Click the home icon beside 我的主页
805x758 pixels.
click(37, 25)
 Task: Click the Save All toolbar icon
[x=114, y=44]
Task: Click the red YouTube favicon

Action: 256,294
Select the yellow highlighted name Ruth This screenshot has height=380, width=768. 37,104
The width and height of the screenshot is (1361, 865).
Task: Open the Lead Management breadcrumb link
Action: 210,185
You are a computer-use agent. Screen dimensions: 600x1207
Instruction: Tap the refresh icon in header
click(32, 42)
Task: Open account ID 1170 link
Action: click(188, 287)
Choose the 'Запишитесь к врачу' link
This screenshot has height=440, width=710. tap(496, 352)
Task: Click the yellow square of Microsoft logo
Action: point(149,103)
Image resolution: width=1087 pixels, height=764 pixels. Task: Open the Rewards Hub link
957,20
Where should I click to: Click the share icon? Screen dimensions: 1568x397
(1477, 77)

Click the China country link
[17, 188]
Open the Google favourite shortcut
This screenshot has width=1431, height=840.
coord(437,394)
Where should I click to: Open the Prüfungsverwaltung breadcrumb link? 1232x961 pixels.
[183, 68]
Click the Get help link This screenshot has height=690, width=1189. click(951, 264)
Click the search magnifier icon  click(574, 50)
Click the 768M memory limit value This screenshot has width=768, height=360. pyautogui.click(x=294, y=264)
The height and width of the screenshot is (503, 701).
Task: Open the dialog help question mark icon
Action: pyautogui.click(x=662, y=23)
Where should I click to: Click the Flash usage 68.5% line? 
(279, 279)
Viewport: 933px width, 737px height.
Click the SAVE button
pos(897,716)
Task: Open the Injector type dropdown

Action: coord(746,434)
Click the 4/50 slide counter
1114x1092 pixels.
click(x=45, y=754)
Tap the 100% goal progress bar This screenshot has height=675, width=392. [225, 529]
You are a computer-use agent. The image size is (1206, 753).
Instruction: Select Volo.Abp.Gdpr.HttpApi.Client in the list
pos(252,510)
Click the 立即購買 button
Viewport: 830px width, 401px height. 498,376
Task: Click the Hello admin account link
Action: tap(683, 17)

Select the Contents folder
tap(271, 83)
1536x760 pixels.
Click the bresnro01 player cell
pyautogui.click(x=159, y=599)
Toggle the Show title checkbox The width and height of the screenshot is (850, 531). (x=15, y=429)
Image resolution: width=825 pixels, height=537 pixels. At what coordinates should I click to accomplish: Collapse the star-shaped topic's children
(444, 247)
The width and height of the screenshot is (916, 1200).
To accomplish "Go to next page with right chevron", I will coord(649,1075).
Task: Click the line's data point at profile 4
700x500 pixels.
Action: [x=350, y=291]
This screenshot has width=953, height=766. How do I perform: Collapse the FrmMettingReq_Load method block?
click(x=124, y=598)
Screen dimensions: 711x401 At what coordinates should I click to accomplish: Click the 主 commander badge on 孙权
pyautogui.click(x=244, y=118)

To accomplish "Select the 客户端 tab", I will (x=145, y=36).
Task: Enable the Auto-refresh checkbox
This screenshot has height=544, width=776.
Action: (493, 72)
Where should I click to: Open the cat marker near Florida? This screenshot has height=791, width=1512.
____________________
> PROMPT
Once the records are read, print each of them exactly as written.

> YOUR RESPONSE
Click the home icon beside 我的主页
805x758 pixels.
click(37, 25)
 Task: Click the Save All toolbar icon
[x=114, y=44]
Task: Click the red YouTube favicon

Action: 256,294
Select the yellow highlighted name Ruth This screenshot has height=380, width=768. 37,104
The width and height of the screenshot is (1361, 865).
Task: Open the Lead Management breadcrumb link
Action: 210,185
You are a computer-use agent. Screen dimensions: 600x1207
Instruction: Tap the refresh icon in header
click(32, 42)
Task: Open account ID 1170 link
Action: click(188, 287)
Choose the 'Запишитесь к врачу' link
This screenshot has height=440, width=710. tap(496, 352)
Task: Click the yellow square of Microsoft logo
Action: point(149,103)
Image resolution: width=1087 pixels, height=764 pixels. Task: Open the Rewards Hub link
957,20
Where should I click to: Click the share icon? Screen dimensions: 1568x397
(1477, 77)

Click the China country link
[17, 188]
Open the Google favourite shortcut
This screenshot has width=1431, height=840.
coord(437,394)
Where should I click to: Open the Prüfungsverwaltung breadcrumb link? 1232x961 pixels.
[183, 68]
Click the Get help link This screenshot has height=690, width=1189. click(951, 264)
Click the search magnifier icon  click(574, 50)
Click the 768M memory limit value This screenshot has width=768, height=360. pyautogui.click(x=294, y=264)
The height and width of the screenshot is (503, 701).
Task: Open the dialog help question mark icon
Action: pyautogui.click(x=662, y=23)
Where should I click to: Click the Flash usage 68.5% line? 
(279, 279)
Viewport: 933px width, 737px height.
Click the SAVE button
pos(897,716)
Task: Open the Injector type dropdown

Action: coord(746,434)
Click the 4/50 slide counter
1114x1092 pixels.
click(x=45, y=754)
Tap the 100% goal progress bar This screenshot has height=675, width=392. [225, 529]
You are a computer-use agent. The image size is (1206, 753).
Instruction: Select Volo.Abp.Gdpr.HttpApi.Client in the list
pos(252,510)
Click the 立即購買 button
Viewport: 830px width, 401px height. 498,376
Task: Click the Hello admin account link
Action: tap(683, 17)

Select the Contents folder
tap(271, 83)
1536x760 pixels.
Click the bresnro01 player cell
pyautogui.click(x=159, y=599)
Toggle the Show title checkbox The width and height of the screenshot is (850, 531). (x=15, y=429)
Image resolution: width=825 pixels, height=537 pixels. At what coordinates should I click to accomplish: Collapse the star-shaped topic's children
(444, 247)
The width and height of the screenshot is (916, 1200).
To accomplish "Go to next page with right chevron", I will coord(649,1075).
Task: Click the line's data point at profile 4
700x500 pixels.
Action: [x=350, y=291]
This screenshot has width=953, height=766. How do I perform: Collapse the FrmMettingReq_Load method block?
click(x=124, y=598)
Screen dimensions: 711x401 At what coordinates should I click to accomplish: Click the 主 commander badge on 孙权
pyautogui.click(x=244, y=118)

To accomplish "Select the 客户端 tab", I will (x=145, y=36).
Task: Enable the Auto-refresh checkbox
This screenshot has height=544, width=776.
Action: (493, 72)
Where should I click to: Open the cat marker near Florida? This screenshot has height=791, width=1512.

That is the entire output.